ASSIGNMENT
The lines needed are those below that contain the word "agent"; copy each one.

PROVIDED ENTRIES
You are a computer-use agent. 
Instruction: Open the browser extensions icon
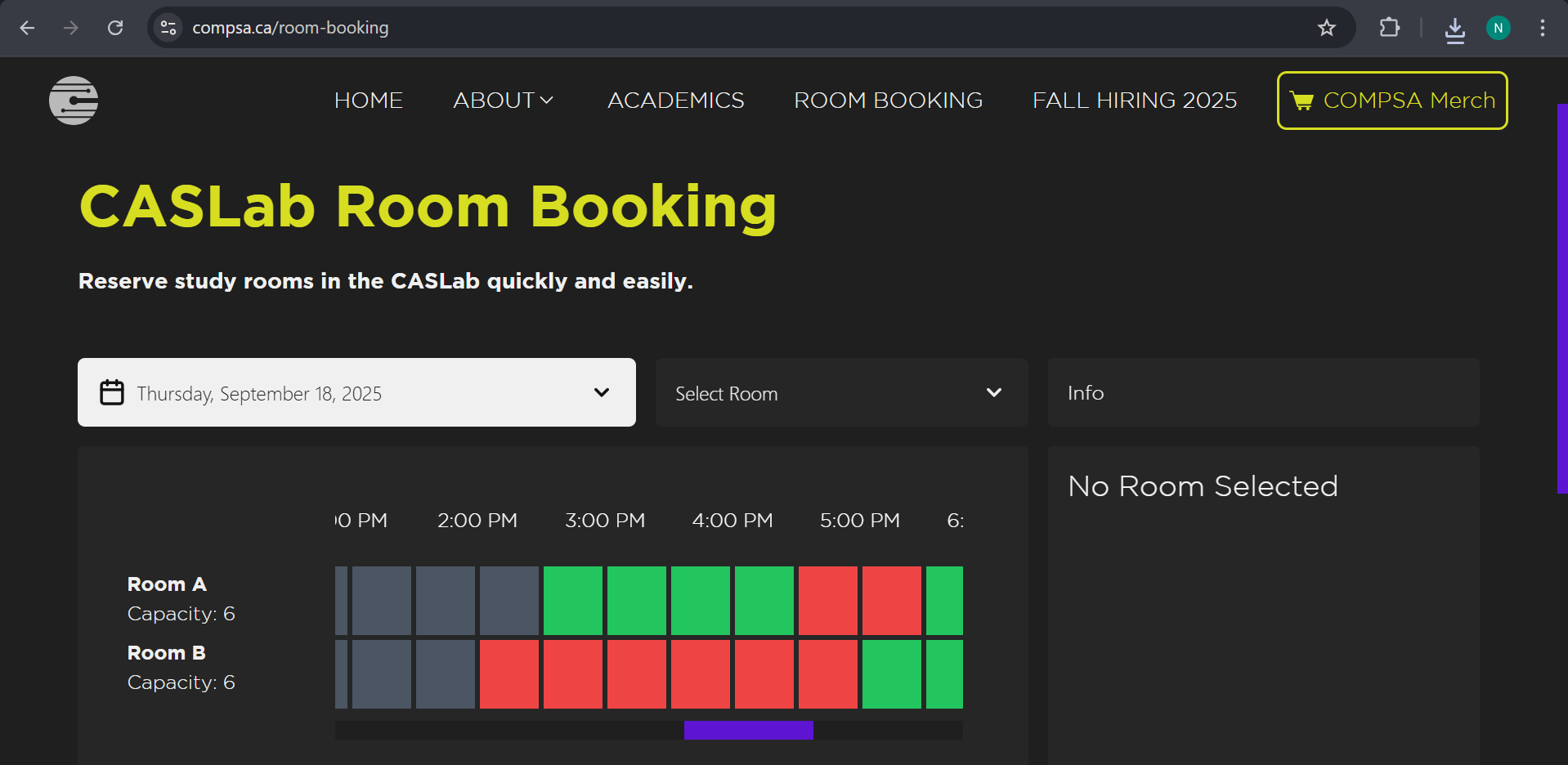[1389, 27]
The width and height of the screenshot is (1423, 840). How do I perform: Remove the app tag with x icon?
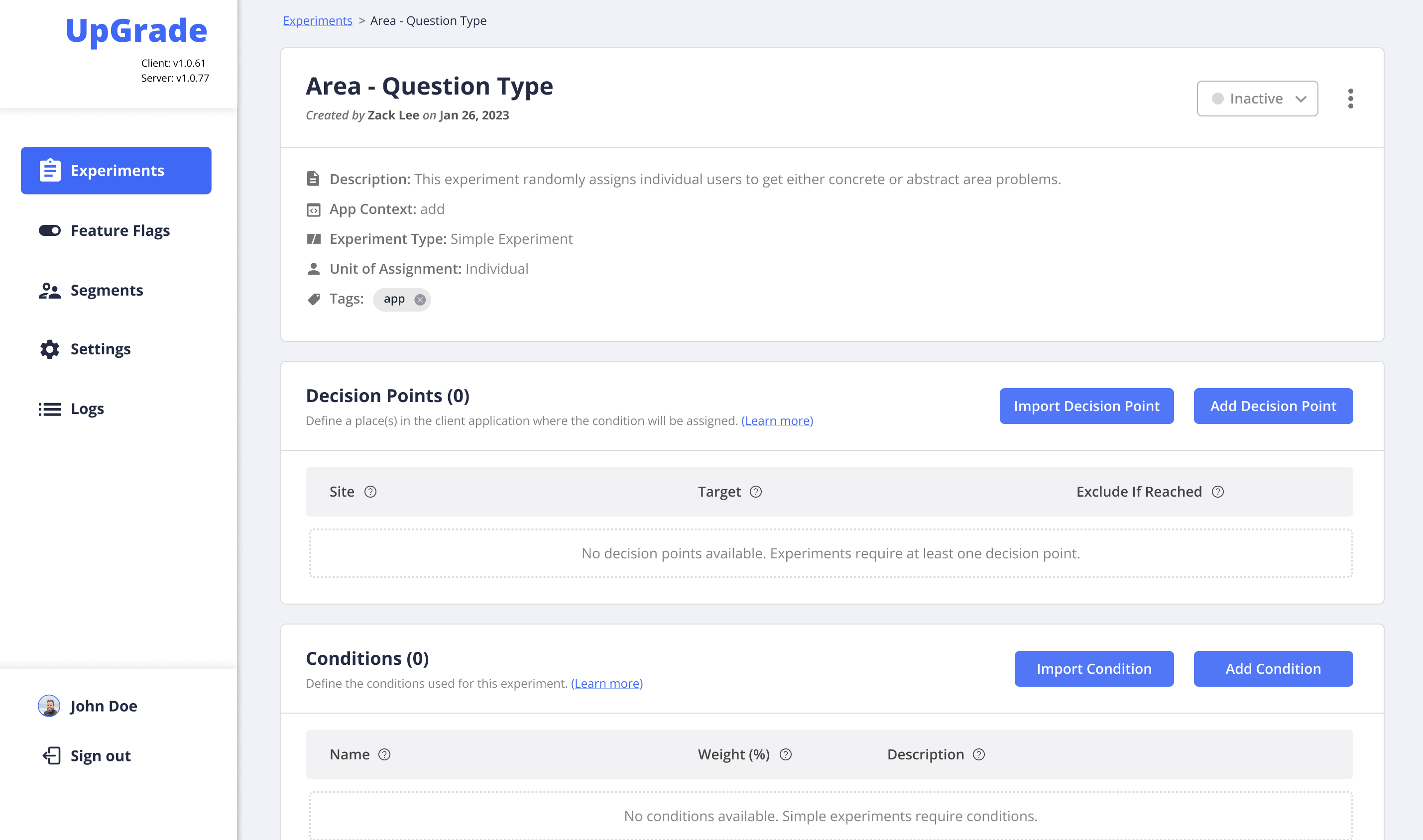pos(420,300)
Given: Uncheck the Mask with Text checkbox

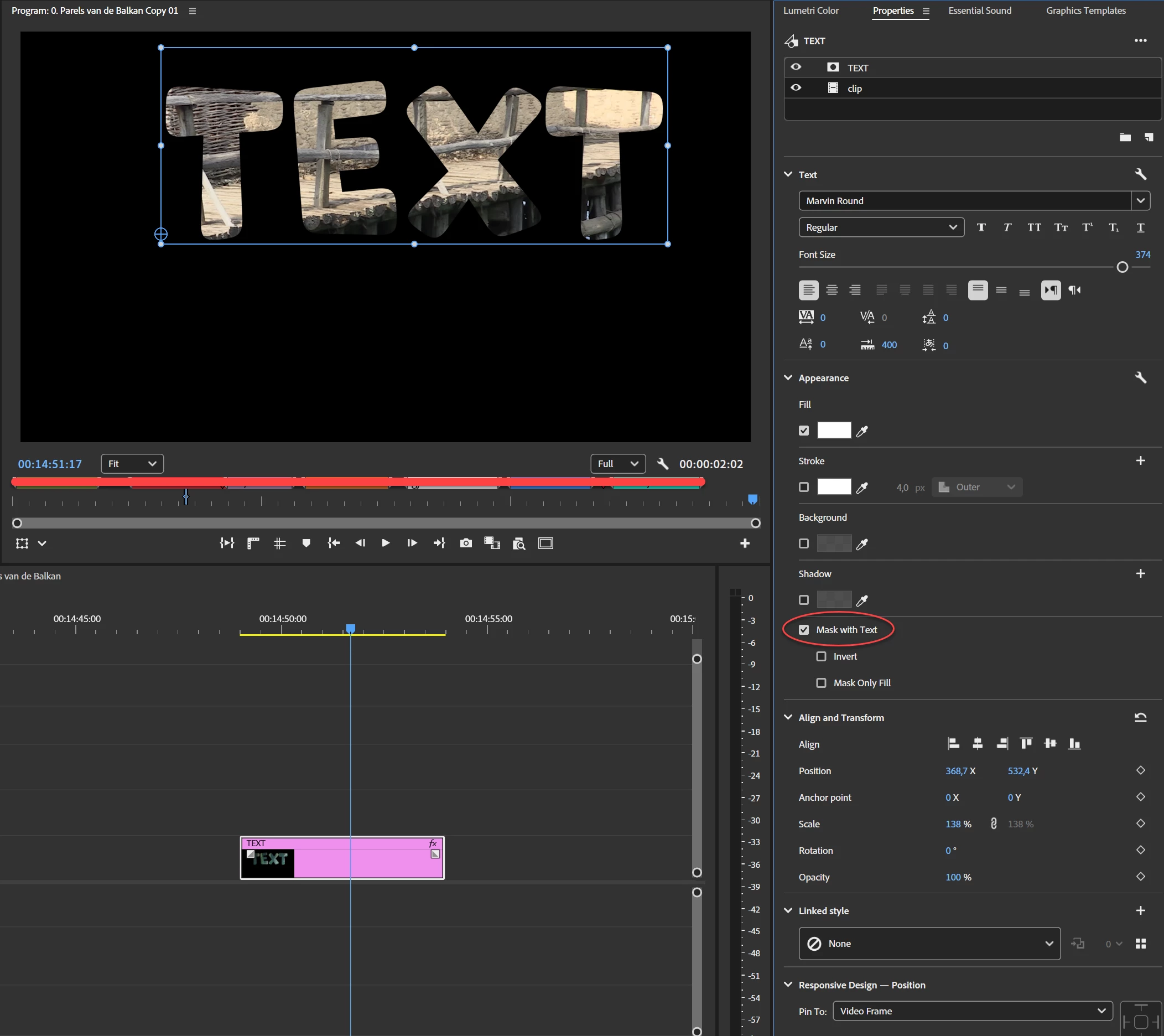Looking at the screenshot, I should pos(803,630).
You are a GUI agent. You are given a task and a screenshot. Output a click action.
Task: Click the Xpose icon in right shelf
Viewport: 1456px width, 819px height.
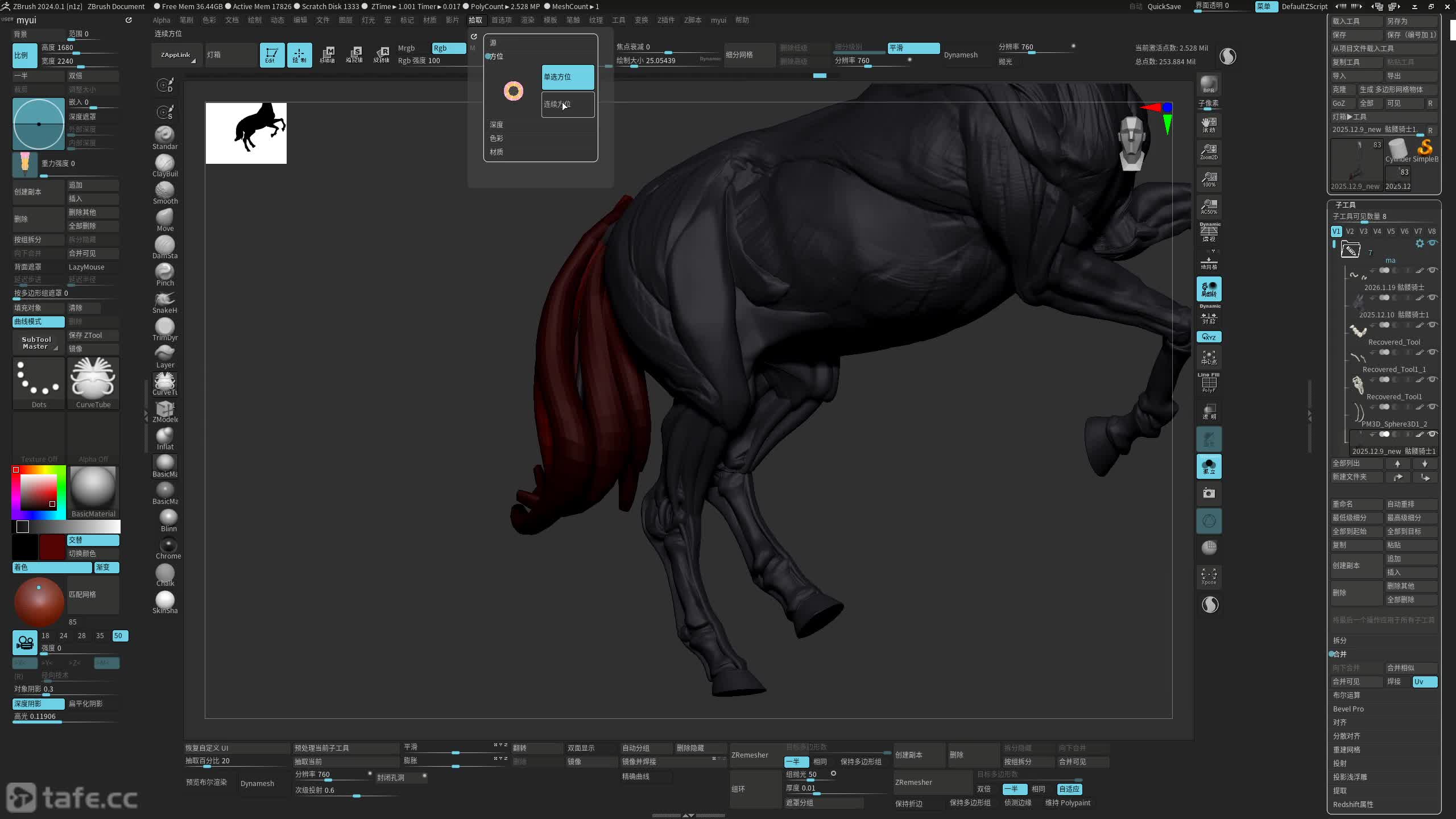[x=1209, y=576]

==

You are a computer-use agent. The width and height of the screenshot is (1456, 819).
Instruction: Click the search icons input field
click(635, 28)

...

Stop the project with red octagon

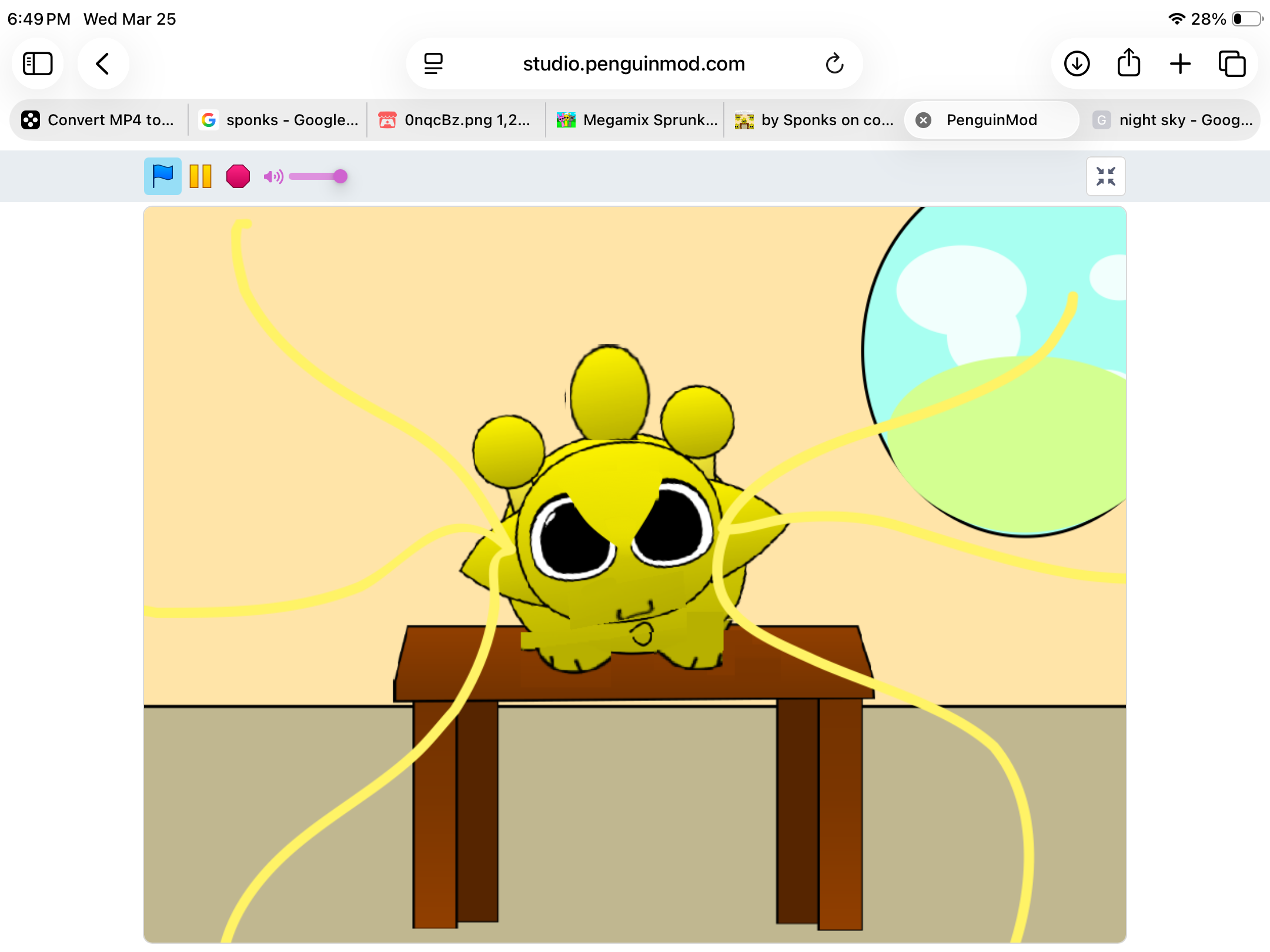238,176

ANSWER BOX
You are a computer-use agent. 
You are a GUI agent. You are given a task and a screenshot. Output a click action.
You are a computer-use agent. The width and height of the screenshot is (1456, 819).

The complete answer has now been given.